Chronotope’s avatarChronotope’s Twitter Archive—№ 90,298

          1. …in reply to @davisshaver
            davisshaver ryanvailbrown Which is sort of where the leather hits the sidewalk. Yes, it requires a particular skill and intelligence to invent a fidget spinner. But a thing that eventually cannot be maintained or used is a problem...
        1. …in reply to @Chronotope
          davisshaver ryanvailbrown The thing is that being in charge of a company or formulating a business strategy requires entirely different skills than building a product, even if the product is good, and Ev has the skills to build things, even lead others to build things, but not to run them.

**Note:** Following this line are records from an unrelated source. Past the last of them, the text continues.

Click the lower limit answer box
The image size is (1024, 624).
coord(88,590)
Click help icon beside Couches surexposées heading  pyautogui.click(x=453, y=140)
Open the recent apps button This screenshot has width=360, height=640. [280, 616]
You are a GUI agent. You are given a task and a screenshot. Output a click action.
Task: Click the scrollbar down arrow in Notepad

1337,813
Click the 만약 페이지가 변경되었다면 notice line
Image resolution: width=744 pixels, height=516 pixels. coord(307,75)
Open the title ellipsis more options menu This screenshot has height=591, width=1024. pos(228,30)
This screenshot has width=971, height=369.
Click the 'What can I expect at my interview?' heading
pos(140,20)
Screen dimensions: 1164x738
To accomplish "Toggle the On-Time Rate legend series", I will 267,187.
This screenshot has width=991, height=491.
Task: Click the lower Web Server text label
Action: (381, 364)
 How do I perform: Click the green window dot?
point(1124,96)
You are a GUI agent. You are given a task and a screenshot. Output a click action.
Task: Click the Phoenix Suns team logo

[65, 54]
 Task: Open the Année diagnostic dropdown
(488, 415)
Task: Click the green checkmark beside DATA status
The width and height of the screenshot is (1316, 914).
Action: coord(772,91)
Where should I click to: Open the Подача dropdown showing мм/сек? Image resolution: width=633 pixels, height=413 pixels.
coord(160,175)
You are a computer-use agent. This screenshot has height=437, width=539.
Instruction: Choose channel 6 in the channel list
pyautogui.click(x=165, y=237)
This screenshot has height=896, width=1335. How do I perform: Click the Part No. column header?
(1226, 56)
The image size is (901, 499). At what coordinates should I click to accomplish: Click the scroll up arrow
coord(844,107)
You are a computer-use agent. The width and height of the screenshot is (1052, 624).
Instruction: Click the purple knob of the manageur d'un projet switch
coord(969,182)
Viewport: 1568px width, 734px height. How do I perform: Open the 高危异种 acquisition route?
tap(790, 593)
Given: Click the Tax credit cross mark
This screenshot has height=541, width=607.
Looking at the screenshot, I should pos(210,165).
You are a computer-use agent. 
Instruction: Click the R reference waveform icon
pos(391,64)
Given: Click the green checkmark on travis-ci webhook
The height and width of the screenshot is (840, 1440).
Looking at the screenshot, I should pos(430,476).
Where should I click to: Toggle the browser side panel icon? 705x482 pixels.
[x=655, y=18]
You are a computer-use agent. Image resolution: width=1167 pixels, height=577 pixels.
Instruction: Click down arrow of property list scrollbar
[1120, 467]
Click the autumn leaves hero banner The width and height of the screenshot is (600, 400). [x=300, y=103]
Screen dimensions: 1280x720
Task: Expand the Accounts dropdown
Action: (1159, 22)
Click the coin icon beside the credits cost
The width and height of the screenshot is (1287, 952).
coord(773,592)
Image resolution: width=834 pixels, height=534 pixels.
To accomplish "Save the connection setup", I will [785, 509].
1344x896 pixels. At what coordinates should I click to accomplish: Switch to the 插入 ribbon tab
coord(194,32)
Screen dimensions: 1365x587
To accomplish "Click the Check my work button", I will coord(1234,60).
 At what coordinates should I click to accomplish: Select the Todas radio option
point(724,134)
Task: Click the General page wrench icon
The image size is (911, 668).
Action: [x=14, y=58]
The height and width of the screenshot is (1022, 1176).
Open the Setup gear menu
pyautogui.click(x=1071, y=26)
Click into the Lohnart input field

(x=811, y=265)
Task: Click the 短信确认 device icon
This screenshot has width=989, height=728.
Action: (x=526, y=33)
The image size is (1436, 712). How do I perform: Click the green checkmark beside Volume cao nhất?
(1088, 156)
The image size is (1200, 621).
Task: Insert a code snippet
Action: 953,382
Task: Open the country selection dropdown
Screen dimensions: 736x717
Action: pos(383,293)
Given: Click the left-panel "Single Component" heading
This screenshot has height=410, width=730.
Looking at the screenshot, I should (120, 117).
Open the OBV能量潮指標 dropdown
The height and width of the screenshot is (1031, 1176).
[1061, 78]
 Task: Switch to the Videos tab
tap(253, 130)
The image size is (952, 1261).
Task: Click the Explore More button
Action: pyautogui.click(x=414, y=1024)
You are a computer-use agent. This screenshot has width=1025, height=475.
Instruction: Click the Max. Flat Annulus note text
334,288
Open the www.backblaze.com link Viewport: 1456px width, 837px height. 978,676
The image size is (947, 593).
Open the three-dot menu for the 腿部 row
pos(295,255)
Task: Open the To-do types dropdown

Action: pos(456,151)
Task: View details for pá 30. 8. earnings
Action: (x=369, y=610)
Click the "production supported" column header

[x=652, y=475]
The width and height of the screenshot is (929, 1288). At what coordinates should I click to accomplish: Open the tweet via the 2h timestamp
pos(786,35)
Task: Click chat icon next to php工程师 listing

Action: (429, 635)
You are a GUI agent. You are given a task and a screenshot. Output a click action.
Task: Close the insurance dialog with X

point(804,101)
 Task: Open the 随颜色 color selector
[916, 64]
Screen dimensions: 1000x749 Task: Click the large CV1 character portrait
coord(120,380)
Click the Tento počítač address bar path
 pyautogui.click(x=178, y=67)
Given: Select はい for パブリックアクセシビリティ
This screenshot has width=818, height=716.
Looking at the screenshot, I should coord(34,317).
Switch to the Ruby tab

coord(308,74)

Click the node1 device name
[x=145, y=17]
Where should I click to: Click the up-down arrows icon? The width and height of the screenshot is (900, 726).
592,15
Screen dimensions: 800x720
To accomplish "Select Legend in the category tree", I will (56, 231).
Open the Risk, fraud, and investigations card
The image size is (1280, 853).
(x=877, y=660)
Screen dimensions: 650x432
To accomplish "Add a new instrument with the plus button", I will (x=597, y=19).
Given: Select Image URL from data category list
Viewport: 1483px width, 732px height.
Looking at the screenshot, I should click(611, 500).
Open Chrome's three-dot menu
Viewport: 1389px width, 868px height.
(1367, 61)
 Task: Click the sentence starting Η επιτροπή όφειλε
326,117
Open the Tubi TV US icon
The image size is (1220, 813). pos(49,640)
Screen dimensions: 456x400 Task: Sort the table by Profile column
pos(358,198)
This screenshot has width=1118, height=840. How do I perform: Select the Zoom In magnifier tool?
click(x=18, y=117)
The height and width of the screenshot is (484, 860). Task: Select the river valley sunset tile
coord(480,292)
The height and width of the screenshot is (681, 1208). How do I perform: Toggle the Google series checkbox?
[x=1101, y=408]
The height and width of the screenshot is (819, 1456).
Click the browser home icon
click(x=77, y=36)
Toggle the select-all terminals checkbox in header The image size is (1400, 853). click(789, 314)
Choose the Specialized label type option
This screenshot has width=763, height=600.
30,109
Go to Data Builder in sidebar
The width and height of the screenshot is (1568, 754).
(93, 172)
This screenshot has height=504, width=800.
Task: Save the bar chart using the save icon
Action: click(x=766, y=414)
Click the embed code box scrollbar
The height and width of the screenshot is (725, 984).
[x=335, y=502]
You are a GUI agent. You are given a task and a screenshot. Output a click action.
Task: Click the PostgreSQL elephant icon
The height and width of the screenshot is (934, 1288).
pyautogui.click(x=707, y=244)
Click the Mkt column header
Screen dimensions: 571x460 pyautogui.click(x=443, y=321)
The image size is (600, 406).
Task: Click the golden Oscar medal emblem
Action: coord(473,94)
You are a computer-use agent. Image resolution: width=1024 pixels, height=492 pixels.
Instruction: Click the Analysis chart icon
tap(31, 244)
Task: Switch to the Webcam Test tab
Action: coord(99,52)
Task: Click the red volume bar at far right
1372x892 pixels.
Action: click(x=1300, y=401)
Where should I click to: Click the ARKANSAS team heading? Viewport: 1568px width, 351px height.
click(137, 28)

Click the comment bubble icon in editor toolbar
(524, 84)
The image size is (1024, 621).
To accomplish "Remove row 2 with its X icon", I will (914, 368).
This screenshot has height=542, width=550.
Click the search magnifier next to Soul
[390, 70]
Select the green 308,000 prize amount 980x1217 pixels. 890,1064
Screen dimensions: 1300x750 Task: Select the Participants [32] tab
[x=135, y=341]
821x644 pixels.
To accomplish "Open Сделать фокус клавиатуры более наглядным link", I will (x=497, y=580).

      1. …in reply to @Chronotope
        davisshaver ryanvailbrown Medium has all the hallmarks of a company where someone was smart enough to build a cool thing, but not smart enough to listen to others or hand over the reigns when it comes to maintaining/running that thing. That's what Ev is trying to prove w/Medium: his ability to run things.
    1. …in reply to @Chronotope
      davisshaver ryanvailbrown Every step he's taken w/Medium has shown he doesn't have those skills. He doesn't examine the marketplace. He doesn't listen to clients. He doesn't care about how his users are retained, only gained. He doesn't read the history of his ecosystem.
  1. …in reply to @Chronotope
    davisshaver ryanvailbrown I don't think he's alone in lacking those skills. We're surrounded by companies founded by people with clever ideas and no concept of how to monetize them. Mostly they fail. Some later than others. He has created a product. He has not created a business.
    1. …in reply to @Chronotope
      davisshaver ryanvailbrown And since we live in a capitalist society I think it is fair to say that a closed-source product that can't be operated as or in service of a successful business is a *failed* product. No matter how nifty it is.